## start SOURCE RECORDS

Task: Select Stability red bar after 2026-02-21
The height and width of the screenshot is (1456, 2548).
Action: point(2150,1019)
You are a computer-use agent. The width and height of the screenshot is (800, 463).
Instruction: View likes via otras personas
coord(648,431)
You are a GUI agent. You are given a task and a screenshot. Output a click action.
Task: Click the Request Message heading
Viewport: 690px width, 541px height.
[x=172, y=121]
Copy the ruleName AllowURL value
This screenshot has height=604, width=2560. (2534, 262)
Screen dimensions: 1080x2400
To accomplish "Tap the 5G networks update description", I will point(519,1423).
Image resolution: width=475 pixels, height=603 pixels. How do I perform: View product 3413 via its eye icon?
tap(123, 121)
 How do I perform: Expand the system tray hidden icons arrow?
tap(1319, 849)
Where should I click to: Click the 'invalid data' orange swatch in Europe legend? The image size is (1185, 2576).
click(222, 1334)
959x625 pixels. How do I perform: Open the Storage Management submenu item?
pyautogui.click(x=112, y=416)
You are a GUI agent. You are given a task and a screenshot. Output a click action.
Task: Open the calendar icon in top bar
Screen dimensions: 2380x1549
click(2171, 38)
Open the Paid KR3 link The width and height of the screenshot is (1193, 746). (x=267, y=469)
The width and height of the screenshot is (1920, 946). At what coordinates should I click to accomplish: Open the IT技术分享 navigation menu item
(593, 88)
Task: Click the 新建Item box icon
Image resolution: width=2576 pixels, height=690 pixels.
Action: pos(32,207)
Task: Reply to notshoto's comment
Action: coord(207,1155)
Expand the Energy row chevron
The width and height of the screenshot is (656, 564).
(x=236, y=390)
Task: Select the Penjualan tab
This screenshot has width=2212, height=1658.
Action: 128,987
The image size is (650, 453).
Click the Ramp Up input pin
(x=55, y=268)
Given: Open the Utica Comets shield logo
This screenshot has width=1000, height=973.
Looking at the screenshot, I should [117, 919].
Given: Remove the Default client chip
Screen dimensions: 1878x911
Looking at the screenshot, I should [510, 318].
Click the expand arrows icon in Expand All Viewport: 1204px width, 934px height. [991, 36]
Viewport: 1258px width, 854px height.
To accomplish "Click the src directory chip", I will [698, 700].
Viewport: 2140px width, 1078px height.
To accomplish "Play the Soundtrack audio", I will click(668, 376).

## end SOURCE RECORDS

TASK OBJECTIVE:
Reproduce verbatim everything in the records above, from the line containing "959x625 pixels. How" down to the end of the records, with both ends included.

RESULT:
959x625 pixels. How do I perform: Open the Storage Management submenu item?
pyautogui.click(x=112, y=416)
You are a GUI agent. You are given a task and a screenshot. Output a click action.
Task: Open the calendar icon in top bar
Screen dimensions: 2380x1549
click(2171, 38)
Open the Paid KR3 link The width and height of the screenshot is (1193, 746). (x=267, y=469)
The width and height of the screenshot is (1920, 946). At what coordinates should I click to accomplish: Open the IT技术分享 navigation menu item
(593, 88)
Task: Click the 新建Item box icon
Image resolution: width=2576 pixels, height=690 pixels.
Action: pos(32,207)
Task: Reply to notshoto's comment
Action: coord(207,1155)
Expand the Energy row chevron
The width and height of the screenshot is (656, 564).
(x=236, y=390)
Task: Select the Penjualan tab
This screenshot has width=2212, height=1658.
Action: 128,987
The image size is (650, 453).
Click the Ramp Up input pin
(x=55, y=268)
Given: Open the Utica Comets shield logo
This screenshot has width=1000, height=973.
Looking at the screenshot, I should [117, 919].
Given: Remove the Default client chip
Screen dimensions: 1878x911
Looking at the screenshot, I should [510, 318].
Click the expand arrows icon in Expand All Viewport: 1204px width, 934px height. [991, 36]
Viewport: 1258px width, 854px height.
To accomplish "Click the src directory chip", I will [698, 700].
Viewport: 2140px width, 1078px height.
To accomplish "Play the Soundtrack audio", I will click(668, 376).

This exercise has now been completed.